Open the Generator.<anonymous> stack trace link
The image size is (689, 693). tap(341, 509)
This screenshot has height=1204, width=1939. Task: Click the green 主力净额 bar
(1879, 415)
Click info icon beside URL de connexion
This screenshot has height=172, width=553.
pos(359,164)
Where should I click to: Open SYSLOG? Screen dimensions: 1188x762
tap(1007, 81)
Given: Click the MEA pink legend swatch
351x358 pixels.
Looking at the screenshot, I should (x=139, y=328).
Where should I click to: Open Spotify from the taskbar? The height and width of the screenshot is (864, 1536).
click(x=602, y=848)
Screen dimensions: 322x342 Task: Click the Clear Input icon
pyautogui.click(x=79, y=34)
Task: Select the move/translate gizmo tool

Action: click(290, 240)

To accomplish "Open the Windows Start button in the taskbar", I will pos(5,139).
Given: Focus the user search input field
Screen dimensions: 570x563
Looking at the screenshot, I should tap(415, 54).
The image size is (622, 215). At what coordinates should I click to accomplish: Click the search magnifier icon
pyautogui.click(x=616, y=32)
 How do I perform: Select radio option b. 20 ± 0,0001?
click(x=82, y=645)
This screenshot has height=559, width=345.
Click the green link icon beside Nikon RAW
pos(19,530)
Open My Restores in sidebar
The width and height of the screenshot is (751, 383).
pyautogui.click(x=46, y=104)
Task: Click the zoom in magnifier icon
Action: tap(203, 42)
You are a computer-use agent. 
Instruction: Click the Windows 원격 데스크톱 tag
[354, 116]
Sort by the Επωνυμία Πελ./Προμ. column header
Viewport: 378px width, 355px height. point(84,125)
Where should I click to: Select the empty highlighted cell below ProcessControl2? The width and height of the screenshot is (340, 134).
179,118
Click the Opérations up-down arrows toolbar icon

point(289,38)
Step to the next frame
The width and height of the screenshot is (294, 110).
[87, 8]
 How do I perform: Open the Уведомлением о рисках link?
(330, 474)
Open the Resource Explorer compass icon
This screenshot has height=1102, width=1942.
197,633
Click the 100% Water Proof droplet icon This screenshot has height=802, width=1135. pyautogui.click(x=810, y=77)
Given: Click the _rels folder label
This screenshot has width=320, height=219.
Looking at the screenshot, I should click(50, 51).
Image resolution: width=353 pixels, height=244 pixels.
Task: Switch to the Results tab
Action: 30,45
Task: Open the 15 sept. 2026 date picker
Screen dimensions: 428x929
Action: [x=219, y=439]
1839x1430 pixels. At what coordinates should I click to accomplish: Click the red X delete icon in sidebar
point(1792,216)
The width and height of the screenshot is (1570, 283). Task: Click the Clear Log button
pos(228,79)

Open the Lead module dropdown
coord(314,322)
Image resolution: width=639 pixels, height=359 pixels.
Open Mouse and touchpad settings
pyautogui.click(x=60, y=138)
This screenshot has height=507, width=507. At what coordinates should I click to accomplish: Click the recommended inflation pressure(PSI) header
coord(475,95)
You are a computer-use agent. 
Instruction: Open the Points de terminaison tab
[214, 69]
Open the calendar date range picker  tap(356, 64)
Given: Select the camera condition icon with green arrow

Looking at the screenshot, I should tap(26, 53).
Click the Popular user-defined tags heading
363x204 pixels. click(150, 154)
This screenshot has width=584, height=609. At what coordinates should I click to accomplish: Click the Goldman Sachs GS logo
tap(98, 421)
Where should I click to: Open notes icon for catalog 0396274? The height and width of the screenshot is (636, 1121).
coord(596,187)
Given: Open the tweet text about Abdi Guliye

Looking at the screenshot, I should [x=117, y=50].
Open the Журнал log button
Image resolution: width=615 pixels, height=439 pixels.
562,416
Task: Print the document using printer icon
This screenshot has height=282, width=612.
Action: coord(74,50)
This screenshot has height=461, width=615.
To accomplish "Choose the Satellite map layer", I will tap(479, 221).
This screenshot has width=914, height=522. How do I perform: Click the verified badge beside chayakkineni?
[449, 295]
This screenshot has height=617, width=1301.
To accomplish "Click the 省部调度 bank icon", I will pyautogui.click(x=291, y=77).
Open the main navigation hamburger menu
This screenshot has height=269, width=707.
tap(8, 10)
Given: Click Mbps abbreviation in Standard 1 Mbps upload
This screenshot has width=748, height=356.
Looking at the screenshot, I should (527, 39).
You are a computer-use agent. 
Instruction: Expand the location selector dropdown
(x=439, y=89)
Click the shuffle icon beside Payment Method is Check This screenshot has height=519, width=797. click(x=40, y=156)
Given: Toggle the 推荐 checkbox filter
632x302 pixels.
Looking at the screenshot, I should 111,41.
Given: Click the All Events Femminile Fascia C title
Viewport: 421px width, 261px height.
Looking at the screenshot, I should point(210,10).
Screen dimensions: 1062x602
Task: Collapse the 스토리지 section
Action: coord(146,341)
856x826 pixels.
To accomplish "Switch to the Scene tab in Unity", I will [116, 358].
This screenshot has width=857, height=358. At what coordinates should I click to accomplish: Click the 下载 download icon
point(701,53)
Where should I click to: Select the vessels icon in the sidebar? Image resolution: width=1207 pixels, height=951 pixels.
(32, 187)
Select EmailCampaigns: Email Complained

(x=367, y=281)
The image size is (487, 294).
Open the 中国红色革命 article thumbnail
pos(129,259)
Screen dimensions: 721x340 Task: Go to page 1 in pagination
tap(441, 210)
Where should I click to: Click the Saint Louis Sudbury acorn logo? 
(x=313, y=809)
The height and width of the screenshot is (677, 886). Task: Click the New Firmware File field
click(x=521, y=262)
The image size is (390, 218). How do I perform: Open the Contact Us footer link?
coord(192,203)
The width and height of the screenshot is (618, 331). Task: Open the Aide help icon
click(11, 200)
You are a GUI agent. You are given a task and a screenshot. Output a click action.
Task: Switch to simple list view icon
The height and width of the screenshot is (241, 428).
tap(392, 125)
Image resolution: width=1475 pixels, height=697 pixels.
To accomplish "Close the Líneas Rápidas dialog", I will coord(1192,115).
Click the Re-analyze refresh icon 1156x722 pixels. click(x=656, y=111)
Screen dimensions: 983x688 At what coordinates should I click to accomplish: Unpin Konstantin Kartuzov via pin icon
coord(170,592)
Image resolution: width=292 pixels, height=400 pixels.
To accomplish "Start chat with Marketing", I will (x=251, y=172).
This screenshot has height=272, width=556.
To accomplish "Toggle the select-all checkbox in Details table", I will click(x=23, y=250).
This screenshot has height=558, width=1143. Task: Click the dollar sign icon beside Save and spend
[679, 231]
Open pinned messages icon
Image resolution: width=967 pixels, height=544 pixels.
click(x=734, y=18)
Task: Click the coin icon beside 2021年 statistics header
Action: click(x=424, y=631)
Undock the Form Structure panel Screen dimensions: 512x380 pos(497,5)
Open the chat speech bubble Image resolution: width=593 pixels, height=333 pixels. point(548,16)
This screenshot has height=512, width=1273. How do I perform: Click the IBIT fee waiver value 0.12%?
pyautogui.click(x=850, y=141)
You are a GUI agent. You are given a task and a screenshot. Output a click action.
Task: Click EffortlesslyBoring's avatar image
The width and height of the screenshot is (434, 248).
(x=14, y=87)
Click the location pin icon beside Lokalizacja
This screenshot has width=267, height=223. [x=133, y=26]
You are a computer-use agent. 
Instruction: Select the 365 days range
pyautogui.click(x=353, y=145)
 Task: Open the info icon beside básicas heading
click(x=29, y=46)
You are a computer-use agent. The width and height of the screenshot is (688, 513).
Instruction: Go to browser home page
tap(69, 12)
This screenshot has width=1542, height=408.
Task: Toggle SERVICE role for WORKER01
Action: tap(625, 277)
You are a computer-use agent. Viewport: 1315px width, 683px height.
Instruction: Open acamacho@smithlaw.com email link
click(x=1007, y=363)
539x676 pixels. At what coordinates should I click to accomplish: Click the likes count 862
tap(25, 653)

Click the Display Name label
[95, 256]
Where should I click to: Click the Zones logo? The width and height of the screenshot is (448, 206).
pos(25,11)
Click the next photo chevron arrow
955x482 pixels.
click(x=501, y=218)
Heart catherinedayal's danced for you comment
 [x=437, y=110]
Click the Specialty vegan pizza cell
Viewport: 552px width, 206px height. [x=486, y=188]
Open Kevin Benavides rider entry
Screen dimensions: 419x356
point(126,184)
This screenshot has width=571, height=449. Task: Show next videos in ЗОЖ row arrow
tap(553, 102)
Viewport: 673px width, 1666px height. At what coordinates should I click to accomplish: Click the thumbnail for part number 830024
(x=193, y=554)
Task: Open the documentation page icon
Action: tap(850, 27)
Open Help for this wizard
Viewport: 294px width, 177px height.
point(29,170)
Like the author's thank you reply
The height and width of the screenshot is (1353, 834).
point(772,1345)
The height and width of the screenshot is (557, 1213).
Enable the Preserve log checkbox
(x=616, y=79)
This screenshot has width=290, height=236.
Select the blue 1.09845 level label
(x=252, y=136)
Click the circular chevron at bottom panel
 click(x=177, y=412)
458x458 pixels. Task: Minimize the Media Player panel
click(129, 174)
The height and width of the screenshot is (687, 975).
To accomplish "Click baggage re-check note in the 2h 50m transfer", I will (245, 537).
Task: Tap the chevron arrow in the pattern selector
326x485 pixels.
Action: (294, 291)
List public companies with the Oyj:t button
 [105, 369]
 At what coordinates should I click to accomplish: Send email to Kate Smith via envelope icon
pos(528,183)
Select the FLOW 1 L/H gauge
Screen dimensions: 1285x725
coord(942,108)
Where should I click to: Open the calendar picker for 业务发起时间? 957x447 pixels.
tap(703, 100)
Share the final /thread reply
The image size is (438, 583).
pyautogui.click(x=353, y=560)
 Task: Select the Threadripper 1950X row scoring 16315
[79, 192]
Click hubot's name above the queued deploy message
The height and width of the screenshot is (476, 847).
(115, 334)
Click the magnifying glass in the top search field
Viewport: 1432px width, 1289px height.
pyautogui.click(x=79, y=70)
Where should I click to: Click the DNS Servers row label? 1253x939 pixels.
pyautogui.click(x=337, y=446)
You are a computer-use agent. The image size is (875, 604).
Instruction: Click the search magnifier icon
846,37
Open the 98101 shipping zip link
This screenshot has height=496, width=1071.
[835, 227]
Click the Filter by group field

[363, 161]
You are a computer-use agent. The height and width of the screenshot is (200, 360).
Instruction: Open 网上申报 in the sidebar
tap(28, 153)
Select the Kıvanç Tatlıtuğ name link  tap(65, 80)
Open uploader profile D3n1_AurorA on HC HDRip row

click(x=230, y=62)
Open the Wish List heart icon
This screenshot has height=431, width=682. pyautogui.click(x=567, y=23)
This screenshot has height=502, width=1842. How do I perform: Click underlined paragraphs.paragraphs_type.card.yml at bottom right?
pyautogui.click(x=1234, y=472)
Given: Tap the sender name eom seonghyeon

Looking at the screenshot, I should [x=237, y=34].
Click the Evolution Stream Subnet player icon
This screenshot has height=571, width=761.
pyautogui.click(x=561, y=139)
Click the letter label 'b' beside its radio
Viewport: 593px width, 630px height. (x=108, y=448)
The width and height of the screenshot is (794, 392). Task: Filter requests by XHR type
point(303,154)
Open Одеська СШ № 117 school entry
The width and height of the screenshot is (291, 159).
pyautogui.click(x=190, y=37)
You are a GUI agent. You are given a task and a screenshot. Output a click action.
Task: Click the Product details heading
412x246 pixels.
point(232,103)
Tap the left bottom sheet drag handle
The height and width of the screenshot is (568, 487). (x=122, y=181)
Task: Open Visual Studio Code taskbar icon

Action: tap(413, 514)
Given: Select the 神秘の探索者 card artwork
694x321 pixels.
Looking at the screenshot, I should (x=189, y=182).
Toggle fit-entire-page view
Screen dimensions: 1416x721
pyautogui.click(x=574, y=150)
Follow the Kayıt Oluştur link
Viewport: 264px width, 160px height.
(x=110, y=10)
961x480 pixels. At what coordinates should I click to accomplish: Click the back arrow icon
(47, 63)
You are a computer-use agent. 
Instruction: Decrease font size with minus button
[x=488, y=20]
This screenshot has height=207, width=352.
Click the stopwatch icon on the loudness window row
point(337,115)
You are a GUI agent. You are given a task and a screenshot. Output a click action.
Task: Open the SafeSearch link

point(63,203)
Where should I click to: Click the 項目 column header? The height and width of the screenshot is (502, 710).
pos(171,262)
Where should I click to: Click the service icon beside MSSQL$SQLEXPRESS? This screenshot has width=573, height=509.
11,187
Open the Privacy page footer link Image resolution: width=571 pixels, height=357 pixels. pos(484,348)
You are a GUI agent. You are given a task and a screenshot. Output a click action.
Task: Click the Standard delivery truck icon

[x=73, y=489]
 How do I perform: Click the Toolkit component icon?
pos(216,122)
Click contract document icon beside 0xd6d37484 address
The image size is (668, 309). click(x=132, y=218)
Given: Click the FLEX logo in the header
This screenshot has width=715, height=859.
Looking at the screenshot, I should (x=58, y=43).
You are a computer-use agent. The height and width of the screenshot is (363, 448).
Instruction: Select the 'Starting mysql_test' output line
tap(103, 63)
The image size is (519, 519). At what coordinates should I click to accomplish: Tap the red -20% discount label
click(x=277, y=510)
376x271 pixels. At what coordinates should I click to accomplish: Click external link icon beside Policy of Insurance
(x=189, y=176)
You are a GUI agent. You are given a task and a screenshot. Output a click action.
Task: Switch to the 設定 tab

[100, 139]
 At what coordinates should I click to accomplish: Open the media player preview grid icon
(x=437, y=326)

* * * * *

* **Exercise directions**
Starting at the line that contains "This screenshot has width=571, height=449." and ending after the line that contains "will (245, 537).", give these lines again with "checkbox" switched to "check box" and everything else unchanged.

* **Solution for this task**
This screenshot has width=571, height=449. Task: Show next videos in ЗОЖ row arrow
tap(553, 102)
Viewport: 673px width, 1666px height. At what coordinates should I click to accomplish: Click the thumbnail for part number 830024
(x=193, y=554)
Task: Open the documentation page icon
Action: tap(850, 27)
Open Help for this wizard
Viewport: 294px width, 177px height.
point(29,170)
Like the author's thank you reply
The height and width of the screenshot is (1353, 834).
point(772,1345)
The height and width of the screenshot is (557, 1213).
Enable the Preserve log check box
(x=616, y=79)
This screenshot has width=290, height=236.
Select the blue 1.09845 level label
(x=252, y=136)
Click the circular chevron at bottom panel
 click(x=177, y=412)
458x458 pixels. Task: Minimize the Media Player panel
click(129, 174)
The height and width of the screenshot is (687, 975).
To accomplish "Click baggage re-check note in the 2h 50m transfer", I will (245, 537).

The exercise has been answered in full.